◆ Stored items ◆
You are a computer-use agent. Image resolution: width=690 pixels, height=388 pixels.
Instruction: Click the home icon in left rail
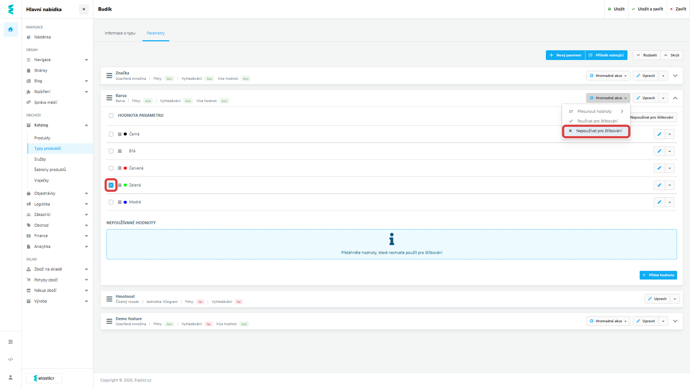click(x=10, y=29)
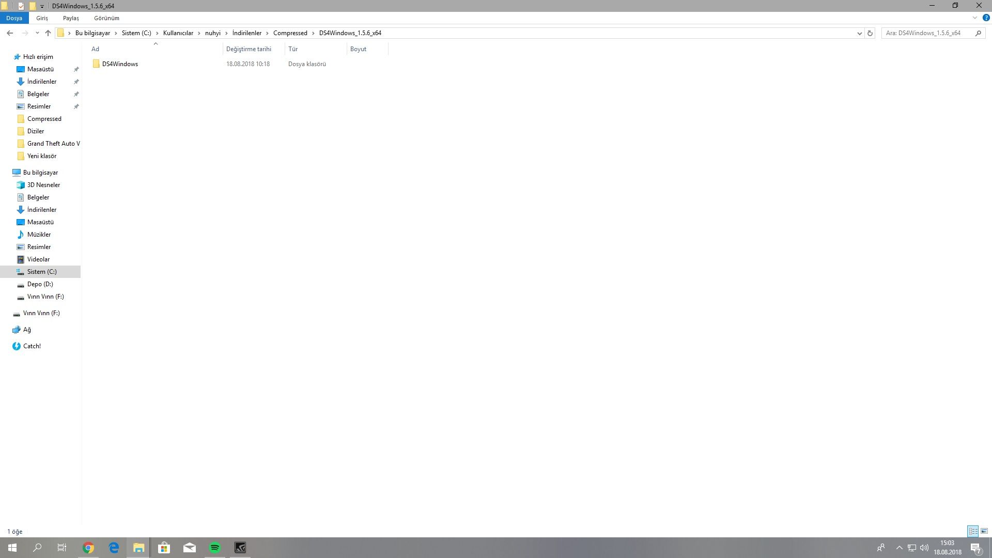Viewport: 992px width, 558px height.
Task: Open the Microsoft Store taskbar icon
Action: pos(164,548)
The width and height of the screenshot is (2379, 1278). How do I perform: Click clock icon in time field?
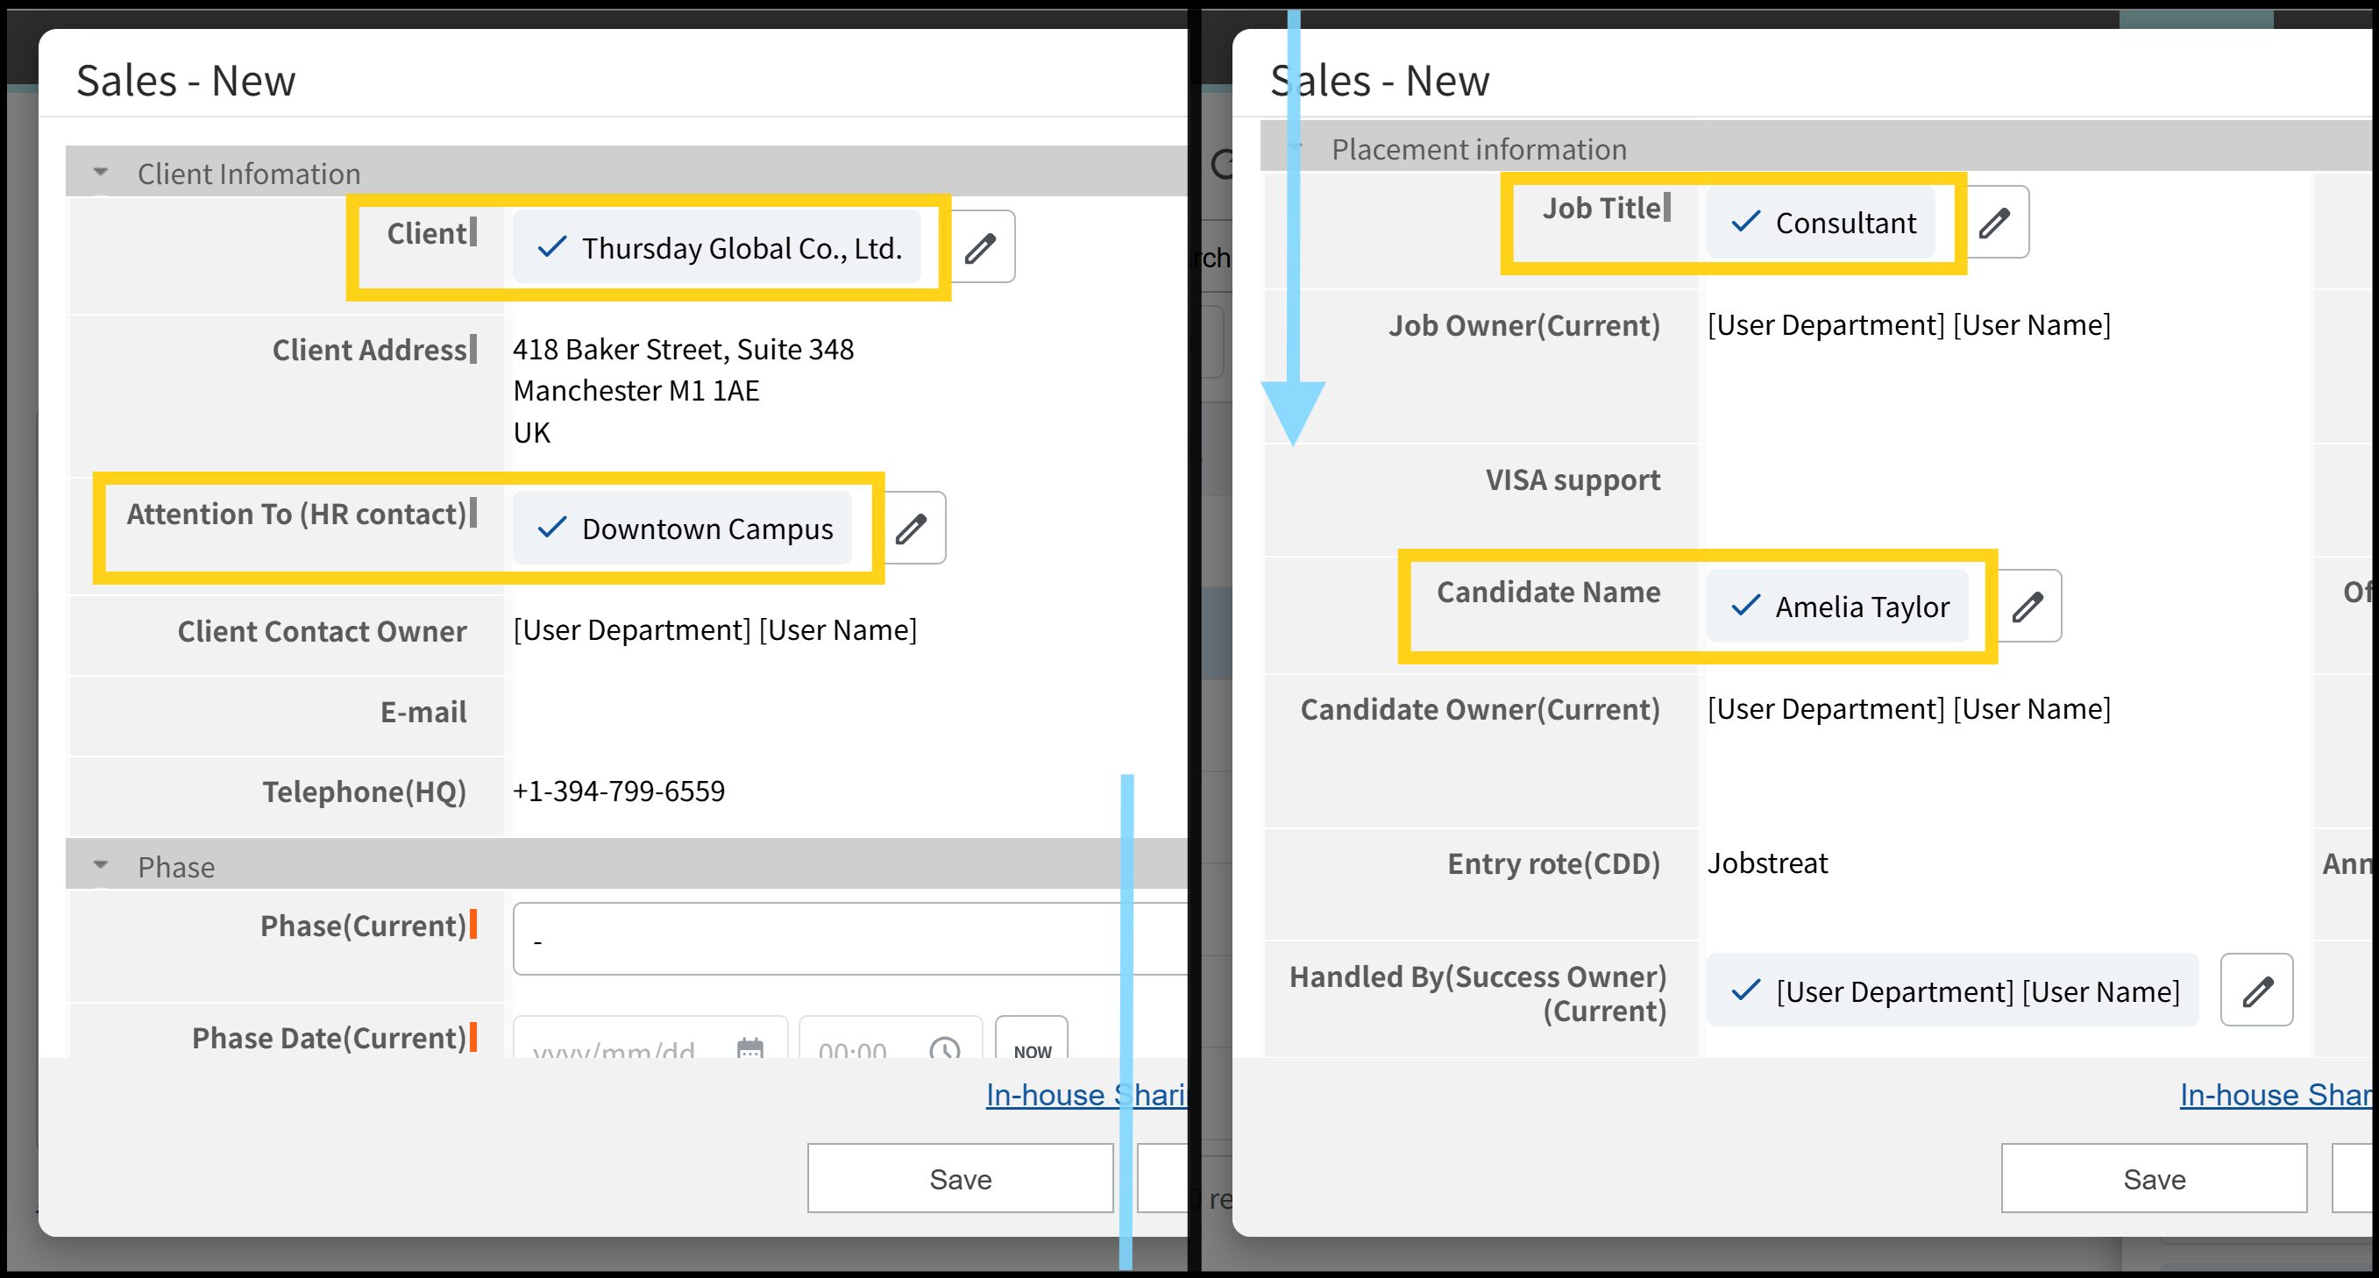(x=944, y=1049)
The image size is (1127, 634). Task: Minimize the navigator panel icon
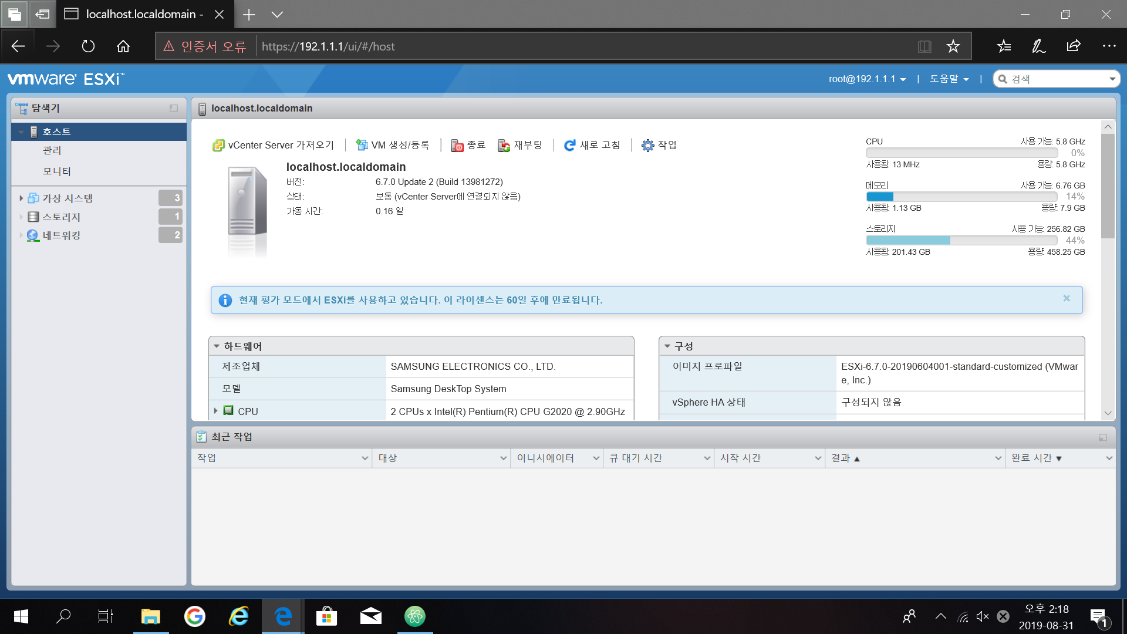[174, 108]
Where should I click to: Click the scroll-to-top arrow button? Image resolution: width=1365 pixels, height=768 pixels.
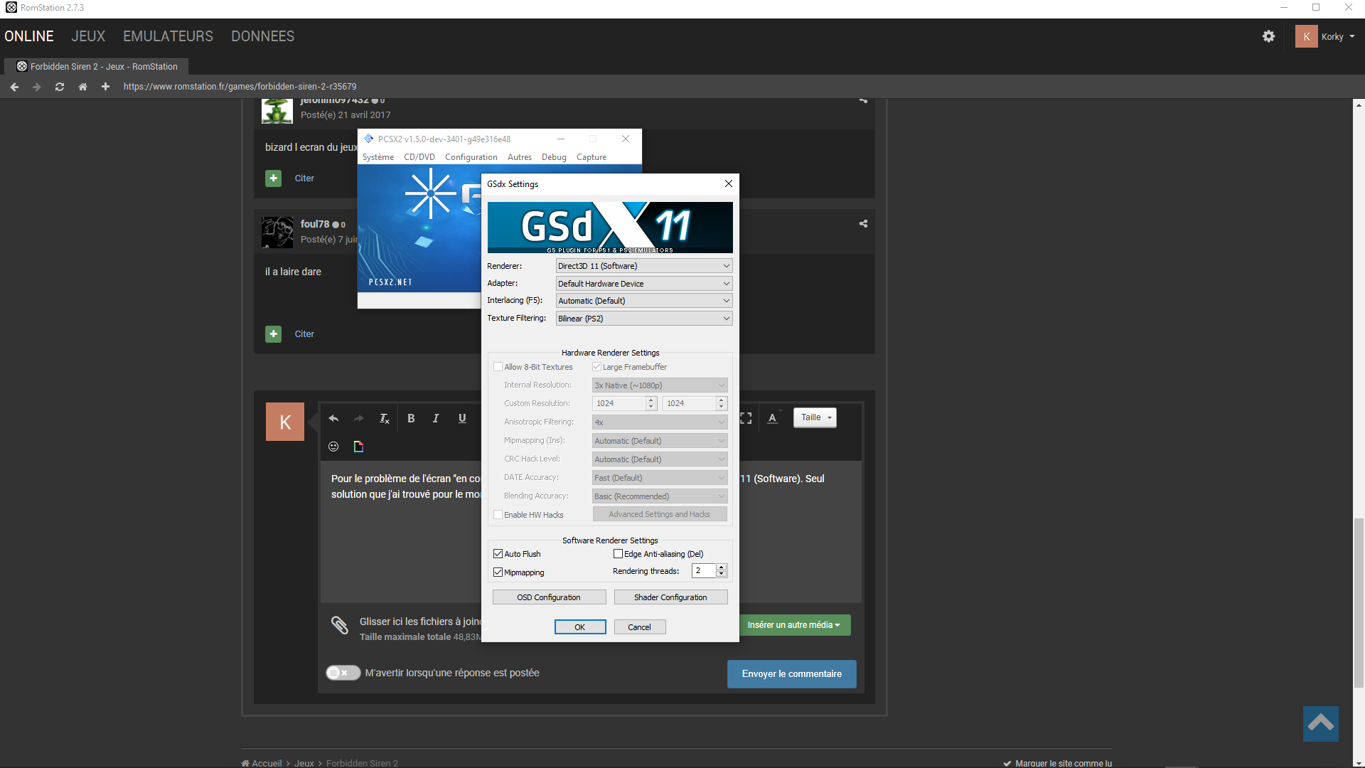point(1320,723)
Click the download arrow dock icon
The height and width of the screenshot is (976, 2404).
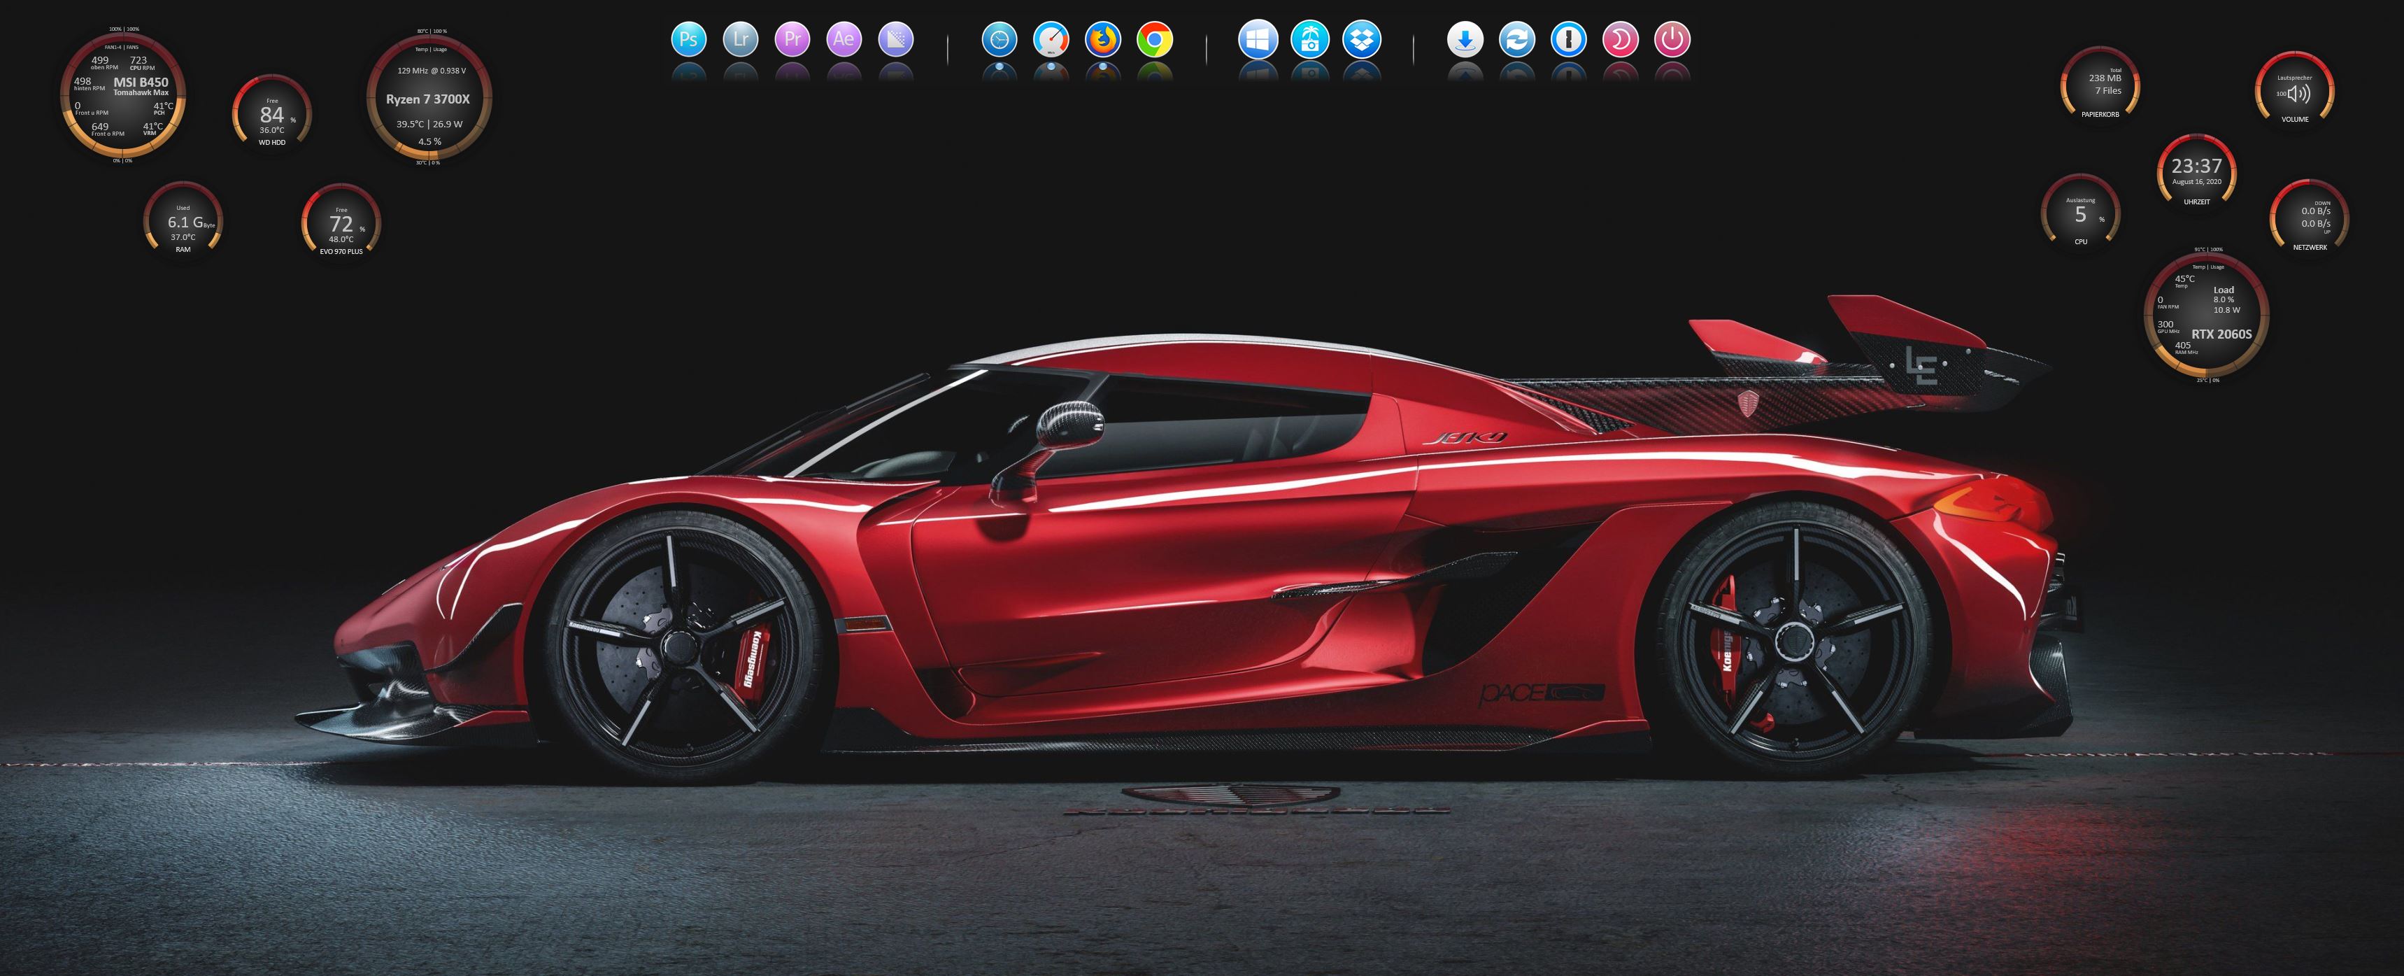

◆ THE PROBLEM ◆
Output every record verbatim, excluding any picture it contains.

◆ THE COMPLETED TASK ◆
You are a computer-use agent. Image resolution: width=690 pixels, height=388 pixels.
Instruction: Click the home icon in left rail
click(x=10, y=29)
Viewport: 992px width, 558px height.
Task: Open the Microsoft Store taskbar icon
Action: pos(164,548)
The width and height of the screenshot is (2379, 1278). How do I perform: Click clock icon in time field?
(x=944, y=1049)
The image size is (1127, 634). Task: Minimize the navigator panel icon
[174, 108]
Where should I click to: Click the scroll-to-top arrow button? Image resolution: width=1365 pixels, height=768 pixels.
point(1320,723)
Click the download arrow dock icon
The height and width of the screenshot is (976, 2404).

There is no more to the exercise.